Exercise text »
════════════════════
PP-586: On a Cray X-series, create a vnode per compute node


#21

Quibbles:

  • values used in setting mom_priv/config variables are not quoted - TRUE, not "TRUE", etc.
  • is it $vnode_per_numa or $vnode_per_numa_node? Both occur twice.

#22

Based on the feedback, I have updated the purpose of the feature including updating the summary of the JIRA ticket. I have updated the external design. Please have a look at the external design: https://pbspro.atlassian.net/wiki/pages/viewpage.action?pageId=43548691

Provide your comments in this forum.

Thanks!


#23

Thanks for pointing it out @altair4. I have removed the quotes around TRUE and FALSE. And have updated the design to use $vnode_per_numa_node consistently (hopefully).


#24

I think we’d want all moms to have the same vnode_per_numa_node setting. Shouldn’t there be a corresponding statement under “Administrator’s instructions”?


#25

@vccardenas, I removed it because I didn’t want it documented in our commercial documentation guides. But now that I think about it, I should have something to that effect in the interface sections. Thanks!


#26

Having one vnode_per_numa_node setting across an entire cluster might be too restrictive in some cases. If an administrator is using PBS Pro to schedule across two independent clusters of nodes, they may want different settings for each cluster. This could apply to both Cray and non-Cray systems. It should really come down to they way mom reports the resources. That implies it should be a per-mom setting.
════════════════════
Supplied data »
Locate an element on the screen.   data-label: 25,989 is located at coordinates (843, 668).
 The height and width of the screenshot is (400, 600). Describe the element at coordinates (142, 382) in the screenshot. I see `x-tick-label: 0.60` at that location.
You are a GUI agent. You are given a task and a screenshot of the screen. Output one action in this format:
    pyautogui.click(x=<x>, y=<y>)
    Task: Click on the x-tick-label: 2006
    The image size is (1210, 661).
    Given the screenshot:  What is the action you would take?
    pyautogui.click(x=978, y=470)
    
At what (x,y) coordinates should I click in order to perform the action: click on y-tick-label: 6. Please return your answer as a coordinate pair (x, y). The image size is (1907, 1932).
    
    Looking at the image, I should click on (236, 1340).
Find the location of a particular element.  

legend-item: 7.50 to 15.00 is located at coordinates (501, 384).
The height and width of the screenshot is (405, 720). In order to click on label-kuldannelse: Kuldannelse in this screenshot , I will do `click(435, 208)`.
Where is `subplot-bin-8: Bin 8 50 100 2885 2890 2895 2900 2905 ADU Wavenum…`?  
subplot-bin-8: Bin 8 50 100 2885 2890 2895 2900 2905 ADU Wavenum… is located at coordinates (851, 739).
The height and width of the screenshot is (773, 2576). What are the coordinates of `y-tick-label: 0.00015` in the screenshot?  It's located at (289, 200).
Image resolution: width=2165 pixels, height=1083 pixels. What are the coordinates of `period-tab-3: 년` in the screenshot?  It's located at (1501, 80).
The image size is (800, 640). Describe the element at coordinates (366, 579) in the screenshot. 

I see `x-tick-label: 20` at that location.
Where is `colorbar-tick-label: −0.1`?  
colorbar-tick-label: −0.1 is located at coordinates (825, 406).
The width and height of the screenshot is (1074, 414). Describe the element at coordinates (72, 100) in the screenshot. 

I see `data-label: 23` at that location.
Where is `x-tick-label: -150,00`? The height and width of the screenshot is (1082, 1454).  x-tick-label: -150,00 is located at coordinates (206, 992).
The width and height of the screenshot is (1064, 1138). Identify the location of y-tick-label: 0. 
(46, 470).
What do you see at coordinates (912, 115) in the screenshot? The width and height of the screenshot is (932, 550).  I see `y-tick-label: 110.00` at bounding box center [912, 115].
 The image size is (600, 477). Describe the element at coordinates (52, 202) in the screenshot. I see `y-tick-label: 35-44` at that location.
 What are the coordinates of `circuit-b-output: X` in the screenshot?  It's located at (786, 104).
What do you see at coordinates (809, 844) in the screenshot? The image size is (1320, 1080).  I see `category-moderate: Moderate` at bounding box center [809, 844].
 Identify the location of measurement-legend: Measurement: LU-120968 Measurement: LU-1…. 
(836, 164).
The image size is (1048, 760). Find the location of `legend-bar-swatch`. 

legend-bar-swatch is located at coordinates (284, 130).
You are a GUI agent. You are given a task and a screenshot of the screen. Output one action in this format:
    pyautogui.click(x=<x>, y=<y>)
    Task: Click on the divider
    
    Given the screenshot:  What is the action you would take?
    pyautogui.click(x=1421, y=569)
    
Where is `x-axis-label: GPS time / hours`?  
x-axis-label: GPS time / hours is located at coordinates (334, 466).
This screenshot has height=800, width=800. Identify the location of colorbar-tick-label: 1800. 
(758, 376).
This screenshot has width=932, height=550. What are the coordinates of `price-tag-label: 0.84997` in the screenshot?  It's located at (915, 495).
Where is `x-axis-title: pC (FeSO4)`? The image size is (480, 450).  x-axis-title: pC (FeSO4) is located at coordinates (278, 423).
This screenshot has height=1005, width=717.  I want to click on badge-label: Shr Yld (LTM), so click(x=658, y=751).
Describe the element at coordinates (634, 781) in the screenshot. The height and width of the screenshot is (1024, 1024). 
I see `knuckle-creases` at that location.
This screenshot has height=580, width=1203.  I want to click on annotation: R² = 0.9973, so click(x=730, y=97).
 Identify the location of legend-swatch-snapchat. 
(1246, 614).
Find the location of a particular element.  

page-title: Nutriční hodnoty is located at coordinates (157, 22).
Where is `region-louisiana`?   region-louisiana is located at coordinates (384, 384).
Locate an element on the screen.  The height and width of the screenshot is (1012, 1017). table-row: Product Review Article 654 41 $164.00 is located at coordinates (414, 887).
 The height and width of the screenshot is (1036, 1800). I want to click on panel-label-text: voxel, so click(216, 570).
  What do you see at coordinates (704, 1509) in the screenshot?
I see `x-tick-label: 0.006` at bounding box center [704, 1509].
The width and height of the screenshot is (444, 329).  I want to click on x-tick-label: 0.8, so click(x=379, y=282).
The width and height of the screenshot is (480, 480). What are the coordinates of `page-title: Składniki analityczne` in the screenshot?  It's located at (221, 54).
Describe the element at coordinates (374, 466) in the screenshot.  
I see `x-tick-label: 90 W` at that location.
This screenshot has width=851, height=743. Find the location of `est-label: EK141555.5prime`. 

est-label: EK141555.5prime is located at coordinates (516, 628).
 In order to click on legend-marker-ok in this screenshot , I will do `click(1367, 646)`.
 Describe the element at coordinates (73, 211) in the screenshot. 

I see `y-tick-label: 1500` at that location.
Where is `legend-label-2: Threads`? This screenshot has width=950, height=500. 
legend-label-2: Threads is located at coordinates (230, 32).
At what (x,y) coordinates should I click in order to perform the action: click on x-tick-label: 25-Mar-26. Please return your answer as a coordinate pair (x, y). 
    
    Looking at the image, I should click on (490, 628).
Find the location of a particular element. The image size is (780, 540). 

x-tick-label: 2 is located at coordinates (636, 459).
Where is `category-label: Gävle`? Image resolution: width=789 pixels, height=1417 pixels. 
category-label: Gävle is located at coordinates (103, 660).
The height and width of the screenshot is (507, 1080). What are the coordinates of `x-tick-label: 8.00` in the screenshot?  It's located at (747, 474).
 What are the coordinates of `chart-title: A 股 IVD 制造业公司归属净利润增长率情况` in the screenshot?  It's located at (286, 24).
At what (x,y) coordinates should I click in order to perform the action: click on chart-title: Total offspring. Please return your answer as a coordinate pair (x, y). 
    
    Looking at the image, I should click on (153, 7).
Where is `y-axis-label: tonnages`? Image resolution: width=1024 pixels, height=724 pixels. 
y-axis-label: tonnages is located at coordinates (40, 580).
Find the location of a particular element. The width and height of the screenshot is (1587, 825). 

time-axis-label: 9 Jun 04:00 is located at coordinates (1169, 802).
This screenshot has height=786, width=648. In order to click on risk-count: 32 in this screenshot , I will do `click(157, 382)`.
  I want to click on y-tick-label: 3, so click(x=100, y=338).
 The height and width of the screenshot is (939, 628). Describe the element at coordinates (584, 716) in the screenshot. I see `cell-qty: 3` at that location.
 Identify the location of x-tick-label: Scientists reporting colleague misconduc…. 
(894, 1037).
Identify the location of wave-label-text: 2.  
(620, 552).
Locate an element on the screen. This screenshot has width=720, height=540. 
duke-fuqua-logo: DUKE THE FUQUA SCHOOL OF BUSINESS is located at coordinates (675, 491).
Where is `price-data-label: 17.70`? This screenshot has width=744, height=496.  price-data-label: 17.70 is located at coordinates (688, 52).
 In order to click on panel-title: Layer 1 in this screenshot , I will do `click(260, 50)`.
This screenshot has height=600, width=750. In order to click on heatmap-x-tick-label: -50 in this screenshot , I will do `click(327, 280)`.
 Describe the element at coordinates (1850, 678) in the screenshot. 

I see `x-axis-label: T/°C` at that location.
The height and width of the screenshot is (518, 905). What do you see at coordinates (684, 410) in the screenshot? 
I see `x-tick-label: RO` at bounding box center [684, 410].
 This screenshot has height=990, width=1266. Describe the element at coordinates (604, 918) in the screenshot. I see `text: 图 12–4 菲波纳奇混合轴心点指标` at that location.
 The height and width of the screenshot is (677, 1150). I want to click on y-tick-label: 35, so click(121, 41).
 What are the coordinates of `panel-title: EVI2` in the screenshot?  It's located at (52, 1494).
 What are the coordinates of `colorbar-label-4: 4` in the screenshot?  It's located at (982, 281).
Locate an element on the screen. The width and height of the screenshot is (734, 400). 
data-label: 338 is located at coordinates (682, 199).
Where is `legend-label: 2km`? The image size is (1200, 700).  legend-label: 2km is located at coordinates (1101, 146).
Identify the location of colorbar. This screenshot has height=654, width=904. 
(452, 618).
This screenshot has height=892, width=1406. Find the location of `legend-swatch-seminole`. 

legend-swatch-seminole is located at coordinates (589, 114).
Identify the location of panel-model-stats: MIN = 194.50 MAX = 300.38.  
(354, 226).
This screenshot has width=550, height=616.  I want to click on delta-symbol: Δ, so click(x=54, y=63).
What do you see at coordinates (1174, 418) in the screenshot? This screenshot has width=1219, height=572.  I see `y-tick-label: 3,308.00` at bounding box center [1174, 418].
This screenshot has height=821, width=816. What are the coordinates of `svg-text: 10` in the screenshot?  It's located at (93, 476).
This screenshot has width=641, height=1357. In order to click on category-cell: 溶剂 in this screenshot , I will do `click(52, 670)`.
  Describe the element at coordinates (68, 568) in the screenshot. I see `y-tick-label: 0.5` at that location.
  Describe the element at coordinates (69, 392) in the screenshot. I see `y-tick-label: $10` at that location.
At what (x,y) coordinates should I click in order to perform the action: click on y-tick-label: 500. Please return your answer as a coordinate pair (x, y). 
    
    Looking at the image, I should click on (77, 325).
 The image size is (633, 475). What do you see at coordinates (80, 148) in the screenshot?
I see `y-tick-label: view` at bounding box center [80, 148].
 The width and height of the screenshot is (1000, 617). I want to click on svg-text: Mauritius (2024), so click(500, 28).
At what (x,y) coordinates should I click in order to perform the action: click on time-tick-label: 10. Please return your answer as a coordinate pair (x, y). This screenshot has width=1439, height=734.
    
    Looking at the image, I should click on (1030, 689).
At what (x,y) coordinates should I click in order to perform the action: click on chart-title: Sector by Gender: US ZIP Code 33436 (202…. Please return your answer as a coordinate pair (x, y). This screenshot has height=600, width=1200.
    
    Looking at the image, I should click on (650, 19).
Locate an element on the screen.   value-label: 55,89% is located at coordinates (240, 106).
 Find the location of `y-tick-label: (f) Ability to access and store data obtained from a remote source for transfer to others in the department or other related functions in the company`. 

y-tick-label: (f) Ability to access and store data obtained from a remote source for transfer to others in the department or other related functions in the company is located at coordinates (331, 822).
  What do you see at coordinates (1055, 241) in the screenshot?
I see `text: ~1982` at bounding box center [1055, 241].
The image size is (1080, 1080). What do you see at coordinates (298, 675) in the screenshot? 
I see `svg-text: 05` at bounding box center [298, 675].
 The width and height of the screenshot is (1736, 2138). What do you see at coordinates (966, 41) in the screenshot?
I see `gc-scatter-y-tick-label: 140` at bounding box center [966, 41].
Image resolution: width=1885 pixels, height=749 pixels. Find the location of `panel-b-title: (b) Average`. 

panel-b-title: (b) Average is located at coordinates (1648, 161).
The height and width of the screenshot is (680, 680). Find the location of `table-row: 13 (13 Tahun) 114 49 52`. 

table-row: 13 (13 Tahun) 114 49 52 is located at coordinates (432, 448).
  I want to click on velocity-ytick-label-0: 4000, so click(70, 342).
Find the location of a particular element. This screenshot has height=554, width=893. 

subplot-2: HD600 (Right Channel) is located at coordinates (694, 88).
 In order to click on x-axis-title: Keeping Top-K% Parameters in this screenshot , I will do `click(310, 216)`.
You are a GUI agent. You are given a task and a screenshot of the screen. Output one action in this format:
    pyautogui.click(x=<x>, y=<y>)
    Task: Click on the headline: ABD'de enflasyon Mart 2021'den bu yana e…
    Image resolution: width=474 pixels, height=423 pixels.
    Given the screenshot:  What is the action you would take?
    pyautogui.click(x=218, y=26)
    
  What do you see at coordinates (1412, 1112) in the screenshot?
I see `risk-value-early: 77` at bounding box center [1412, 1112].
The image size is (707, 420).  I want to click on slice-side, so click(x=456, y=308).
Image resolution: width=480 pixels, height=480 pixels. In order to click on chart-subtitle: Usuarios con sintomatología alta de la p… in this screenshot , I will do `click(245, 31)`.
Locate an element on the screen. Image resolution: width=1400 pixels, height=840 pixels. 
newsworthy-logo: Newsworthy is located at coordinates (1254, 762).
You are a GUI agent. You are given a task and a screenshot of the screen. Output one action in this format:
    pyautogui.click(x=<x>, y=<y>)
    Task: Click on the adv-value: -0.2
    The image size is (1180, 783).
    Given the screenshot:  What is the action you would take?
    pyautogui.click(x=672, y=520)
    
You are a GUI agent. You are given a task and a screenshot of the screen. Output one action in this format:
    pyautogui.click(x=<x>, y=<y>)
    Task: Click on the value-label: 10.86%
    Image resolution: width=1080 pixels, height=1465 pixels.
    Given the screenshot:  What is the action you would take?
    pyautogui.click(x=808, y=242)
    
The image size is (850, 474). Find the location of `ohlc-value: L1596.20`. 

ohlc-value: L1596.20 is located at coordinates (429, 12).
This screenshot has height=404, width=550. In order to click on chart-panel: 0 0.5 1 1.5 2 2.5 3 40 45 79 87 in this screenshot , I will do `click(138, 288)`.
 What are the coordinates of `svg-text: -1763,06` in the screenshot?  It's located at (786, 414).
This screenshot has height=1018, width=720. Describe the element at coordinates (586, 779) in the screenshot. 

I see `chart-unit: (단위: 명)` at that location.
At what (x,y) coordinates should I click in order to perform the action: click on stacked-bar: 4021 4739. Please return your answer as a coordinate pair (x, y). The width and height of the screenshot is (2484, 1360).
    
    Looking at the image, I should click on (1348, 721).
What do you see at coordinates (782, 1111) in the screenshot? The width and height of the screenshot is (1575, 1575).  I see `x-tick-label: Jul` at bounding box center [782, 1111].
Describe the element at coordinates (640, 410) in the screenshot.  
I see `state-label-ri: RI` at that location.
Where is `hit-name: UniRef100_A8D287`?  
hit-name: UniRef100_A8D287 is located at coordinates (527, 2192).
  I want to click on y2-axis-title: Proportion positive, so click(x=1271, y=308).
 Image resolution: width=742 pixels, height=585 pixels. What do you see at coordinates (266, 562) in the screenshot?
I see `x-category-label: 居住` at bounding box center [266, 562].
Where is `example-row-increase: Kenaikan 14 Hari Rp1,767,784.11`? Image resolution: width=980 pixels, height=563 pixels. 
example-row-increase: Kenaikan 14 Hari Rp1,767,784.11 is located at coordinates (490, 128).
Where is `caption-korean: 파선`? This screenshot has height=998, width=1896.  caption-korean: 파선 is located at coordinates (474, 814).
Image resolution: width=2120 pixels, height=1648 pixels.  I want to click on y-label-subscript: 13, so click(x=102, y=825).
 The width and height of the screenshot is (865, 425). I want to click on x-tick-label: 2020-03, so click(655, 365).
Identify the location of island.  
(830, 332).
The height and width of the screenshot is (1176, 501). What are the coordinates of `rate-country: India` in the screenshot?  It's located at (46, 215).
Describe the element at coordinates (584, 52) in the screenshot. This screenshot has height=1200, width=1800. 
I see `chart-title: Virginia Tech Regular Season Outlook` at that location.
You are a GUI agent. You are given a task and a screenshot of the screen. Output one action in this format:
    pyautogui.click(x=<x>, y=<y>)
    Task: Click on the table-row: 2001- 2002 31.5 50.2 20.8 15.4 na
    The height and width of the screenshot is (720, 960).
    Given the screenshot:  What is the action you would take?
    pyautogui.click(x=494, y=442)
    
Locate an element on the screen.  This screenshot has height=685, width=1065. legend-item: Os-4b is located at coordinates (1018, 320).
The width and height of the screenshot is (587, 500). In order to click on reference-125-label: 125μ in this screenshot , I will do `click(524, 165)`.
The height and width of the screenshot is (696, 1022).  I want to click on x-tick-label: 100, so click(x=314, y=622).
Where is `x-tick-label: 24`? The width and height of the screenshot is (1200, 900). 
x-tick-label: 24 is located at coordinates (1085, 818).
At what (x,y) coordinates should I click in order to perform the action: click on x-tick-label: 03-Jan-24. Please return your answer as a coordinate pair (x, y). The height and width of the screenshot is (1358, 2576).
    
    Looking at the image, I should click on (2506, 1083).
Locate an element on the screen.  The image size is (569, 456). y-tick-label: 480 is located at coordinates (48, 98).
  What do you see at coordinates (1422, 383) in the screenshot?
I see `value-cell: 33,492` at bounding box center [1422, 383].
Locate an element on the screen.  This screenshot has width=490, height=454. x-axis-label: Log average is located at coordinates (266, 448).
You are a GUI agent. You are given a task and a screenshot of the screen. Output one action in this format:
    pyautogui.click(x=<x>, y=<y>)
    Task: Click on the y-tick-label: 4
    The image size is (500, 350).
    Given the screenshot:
════════════════════
To do »
A: In the PP-586 thread, what reason is given for removing the statement about the vnode_per_numa_node setting from the design?
B: Print the part of the PP-586 thread starting with "Based on the" and going on through "in this forum.".

Solutions in order »
A: The poster didn't want it documented in the commercial documentation guides.

B:
Based on the feedback, I have updated the purpose of the feature including updating the summary of the JIRA ticket. I have updated the external design. Please have a look at the external design: https://pbspro.atlassian.net/wiki/pages/viewpage.action?pageId=43548691

Provide your comments in this forum.